Di kawasan Simpang Rangkaya, keramaian sudah terlihat sejak sore hingga malam hari. Warga datang silih berganti, sebagian berhenti dengan sepeda motor, sebagian lagi memilih langsung daging di meja potong. Tradisi Meugang yang telah mengakar kuat di tengah masyarakat Aceh membuat permintaan daging meningkat tajam setiap menjelang Ramadhan.
Yakop, salah seorang pedagang musiman di Simpang Rangkaya, mengatakan penjualan mulai ramai dalam dua hari terakhir. Ia menjual daging lembu kampung seharga Rp170 ribu per kilogram.
“Daging lembu kampung Rp170 ribu per kilo. Kalau tulang Rp100 ribu, babat Rp50 ribu,” ujar Yakop sambil melayani pembeli yang terus berdatangan.
Menurutnya, harga tersebut masih relatif stabil. Meski begitu, antusiasme masyarakat tetap tinggi karena Meugang bukan sekadar membeli daging, tetapi juga bagian dari tradisi kebersamaan menyambut bulan penuh berkah.
Suasana malam di bawah rindangnya pepohonan semakin hidup dengan aktivitas tawar-menawar yang akrab. Anak-anak tampak ikut menemani orang tua mereka, sementara para pedagang sibuk memotong, menimbang, dan membungkus pesanan.
Tradisi Meugang di Aceh menjadi momen penting bagi masyarakat untuk menikmati hidangan daging bersama keluarga sebagai bentuk rasa syukur dan kebahagiaan menjelang Ramadhan. Bagi para pedagang musiman seperti Yakop, momentum ini juga menjadi kesempatan menambah penghasilan.

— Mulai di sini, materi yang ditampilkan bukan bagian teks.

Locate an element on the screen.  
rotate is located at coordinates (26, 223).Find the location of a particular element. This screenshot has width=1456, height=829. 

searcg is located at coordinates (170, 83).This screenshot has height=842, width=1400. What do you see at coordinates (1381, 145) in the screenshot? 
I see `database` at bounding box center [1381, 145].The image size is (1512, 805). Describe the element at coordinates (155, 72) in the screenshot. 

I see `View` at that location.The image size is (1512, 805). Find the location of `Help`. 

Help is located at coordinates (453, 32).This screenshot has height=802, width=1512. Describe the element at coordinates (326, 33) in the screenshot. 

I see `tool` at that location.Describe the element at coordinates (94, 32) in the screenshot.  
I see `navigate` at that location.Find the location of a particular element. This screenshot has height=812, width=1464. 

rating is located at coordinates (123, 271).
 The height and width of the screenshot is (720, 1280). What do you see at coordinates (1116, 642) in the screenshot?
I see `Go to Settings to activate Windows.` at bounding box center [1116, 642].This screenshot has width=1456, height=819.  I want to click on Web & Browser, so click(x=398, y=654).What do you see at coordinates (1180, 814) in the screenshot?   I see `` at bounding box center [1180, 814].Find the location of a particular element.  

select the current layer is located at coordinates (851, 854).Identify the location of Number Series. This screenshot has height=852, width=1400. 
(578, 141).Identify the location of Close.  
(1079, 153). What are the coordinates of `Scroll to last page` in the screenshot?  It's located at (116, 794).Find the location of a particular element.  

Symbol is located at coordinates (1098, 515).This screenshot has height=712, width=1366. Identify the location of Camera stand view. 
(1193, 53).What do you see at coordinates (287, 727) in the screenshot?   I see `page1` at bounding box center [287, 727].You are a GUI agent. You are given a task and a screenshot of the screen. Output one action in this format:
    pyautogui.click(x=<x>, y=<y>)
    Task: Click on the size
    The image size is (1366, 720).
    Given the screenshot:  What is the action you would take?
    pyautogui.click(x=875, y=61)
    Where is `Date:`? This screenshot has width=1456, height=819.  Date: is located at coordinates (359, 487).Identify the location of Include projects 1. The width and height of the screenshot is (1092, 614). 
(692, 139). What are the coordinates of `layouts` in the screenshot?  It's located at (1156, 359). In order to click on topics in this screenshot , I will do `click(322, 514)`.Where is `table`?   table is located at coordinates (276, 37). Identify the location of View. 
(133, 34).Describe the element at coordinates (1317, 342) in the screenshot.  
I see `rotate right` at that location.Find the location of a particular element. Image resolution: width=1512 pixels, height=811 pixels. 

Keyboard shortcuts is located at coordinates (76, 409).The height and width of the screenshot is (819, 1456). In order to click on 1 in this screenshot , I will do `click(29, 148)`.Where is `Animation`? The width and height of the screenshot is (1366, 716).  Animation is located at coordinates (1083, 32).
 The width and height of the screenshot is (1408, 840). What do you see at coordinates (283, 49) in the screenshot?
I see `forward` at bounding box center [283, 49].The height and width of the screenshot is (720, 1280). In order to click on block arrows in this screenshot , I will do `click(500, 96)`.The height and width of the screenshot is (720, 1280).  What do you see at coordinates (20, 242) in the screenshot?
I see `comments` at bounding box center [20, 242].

“Alhamdulillah tiap tahun pasti ramai. Semoga sampai puncak Meugang nanti pembeli semakin banyak,” harapnya.
Keramaian lapak daging di Aceh Utara menjadi pertanda bahwa nuansa Ramadhan semakin dekat, membawa semangat kebersamaan, tradisi, dan harapan akan keberkahan di bulan suci.